### Reading passage
Each beneficial owner of Registrable Securities (as defined below) is entitled to have the Registrable Securities beneficially owned by it included in
the Shelf Registration Statement. In order to have Registrable Securities included in the Shelf Registration Statement, this Notice of Registration Statement and Selling Securityholder Questionnaire (“Notice and Questionnaire”) must be
completed, executed and delivered to the Company’s counsel at the address set forth herein for receipt ON OR BEFORE [Deadline for Response]. Beneficial owners of Registrable Securities who do not complete, execute and return this Notice
and Questionnaire by such date (i) will not be named as selling securityholders in the Shelf Registration Statement and (ii) may not use the Prospectus forming a part thereof for resales of Registrable Securities. 

Certain legal consequences arise from being named as a selling securityholder in the Shelf Registration Statement and related Prospectus. Accordingly,
holders and beneficial owners of Registrable Securities are advised to consult their own securities law counsel regarding the consequences of being named or not being named as a selling securityholder in the Shelf Registration Statement and related
Prospectus. 
 The term “Registrable Securities” is defined in the Exchange and Registration Rights Agreement. 

  
 Exhibit A-2

  
 ELECTION 

The undersigned holder (the “Selling Securityholder”) of Registrable Securities hereby elects to include in the Shelf Registration Statement
the Registrable Securities beneficially owned by it and listed below in Item (3). The undersigned, by signing and returning this Notice and Questionnaire, agrees to be bound with respect to such Registrable Securities by the terms and
conditions of this Notice and Questionnaire and the Exchange and Registration Rights Agreement, including, without limitation, Section 6 of the Exchange and Registration Rights Agreement, as if the undersigned Selling Securityholder were an
original party thereto. 
 Pursuant to the Exchange and Registration Rights Agreement, the undersigned has agreed to indemnify and hold harmless
the Issuer and the Guarantors, their officers who sign any Shelf Registration Statement, and each person, if any, who controls the Issuer or a Guarantor within the meaning of either Section 15 of the Securities Act or Section 20 of the
Exchange Act of 1934, as amended (the “Exchange Act ”), against certain losses arising out of an untrue statement, or the alleged untrue statement, of a material fact in the Shelf Registration Statement or the related prospectus or the
omission, or alleged omission, to state a material fact required to be stated in such Shelf Registration Statement or the related prospectus, but only to the extent such untrue statement or omission, or alleged untrue statement or omission, was made
in reliance on and in conformity with the information provided in this Notice and Questionnaire. 
 Upon any sale of Registrable Securities
pursuant to the Shelf Registration Statement, the Selling Securityholder will be required to deliver to the Company and Trustee the Notice of Transfer set forth in Appendix A to the Prospectus and as Exhibit B to the Exchange and Registration
Rights Agreement.

### Information shown
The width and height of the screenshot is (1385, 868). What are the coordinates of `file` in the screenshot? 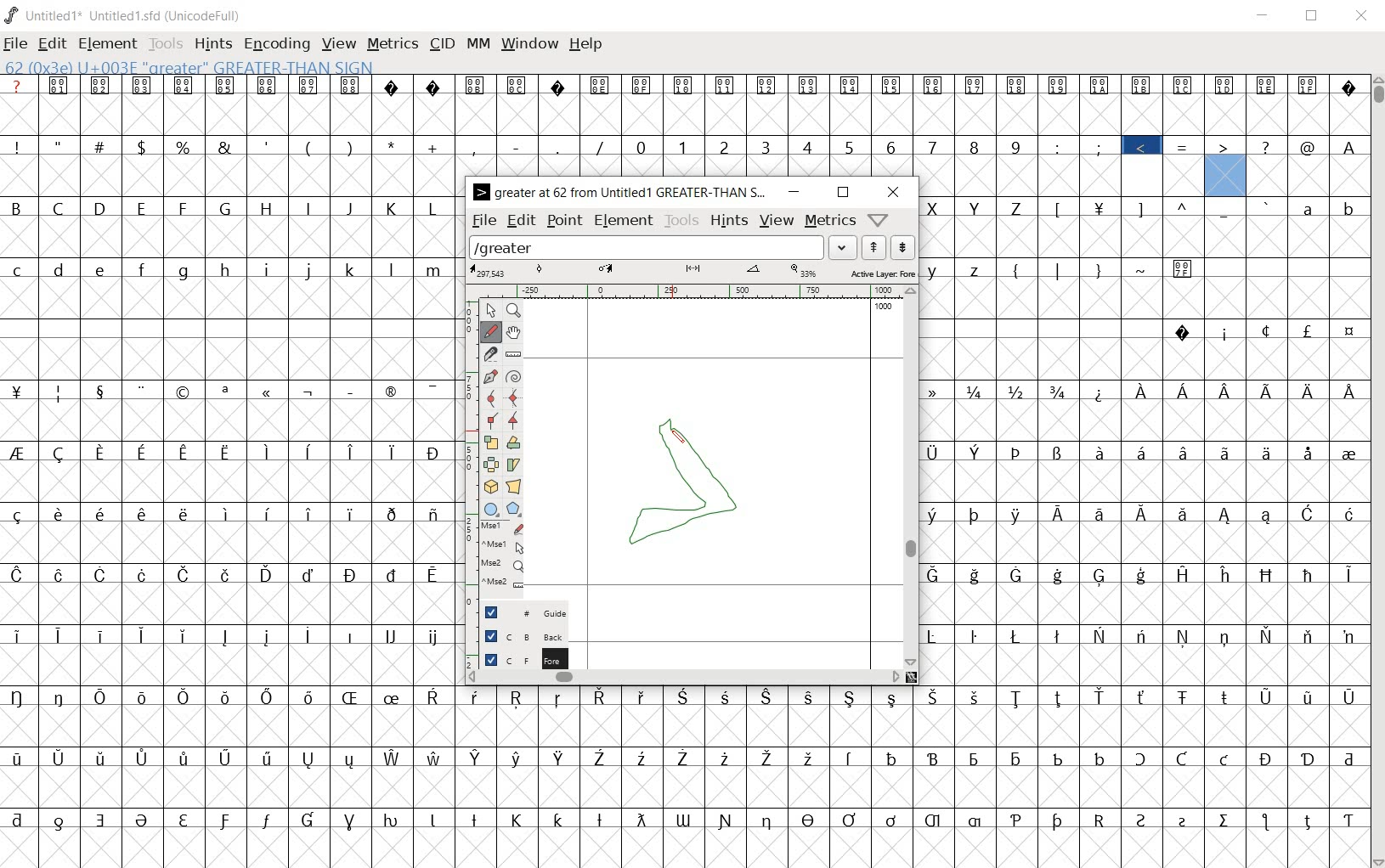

### Directions
**1)** List every short name that the questionnaire excerpt introduces in parentheses and quotation marks.
**2)** Write out the questionnaire excerpt word for word, from "The undersigned holder" to "original party thereto.".

### Task results
**1)** “Notice and Questionnaire”, “Selling Securityholder”, “Exchange Act”

**2)**
The undersigned holder (the “Selling Securityholder”) of Registrable Securities hereby elects to include in the Shelf Registration Statement
the Registrable Securities beneficially owned by it and listed below in Item (3). The undersigned, by signing and returning this Notice and Questionnaire, agrees to be bound with respect to such Registrable Securities by the terms and
conditions of this Notice and Questionnaire and the Exchange and Registration Rights Agreement, including, without limitation, Section 6 of the Exchange and Registration Rights Agreement, as if the undersigned Selling Securityholder were an
original party thereto.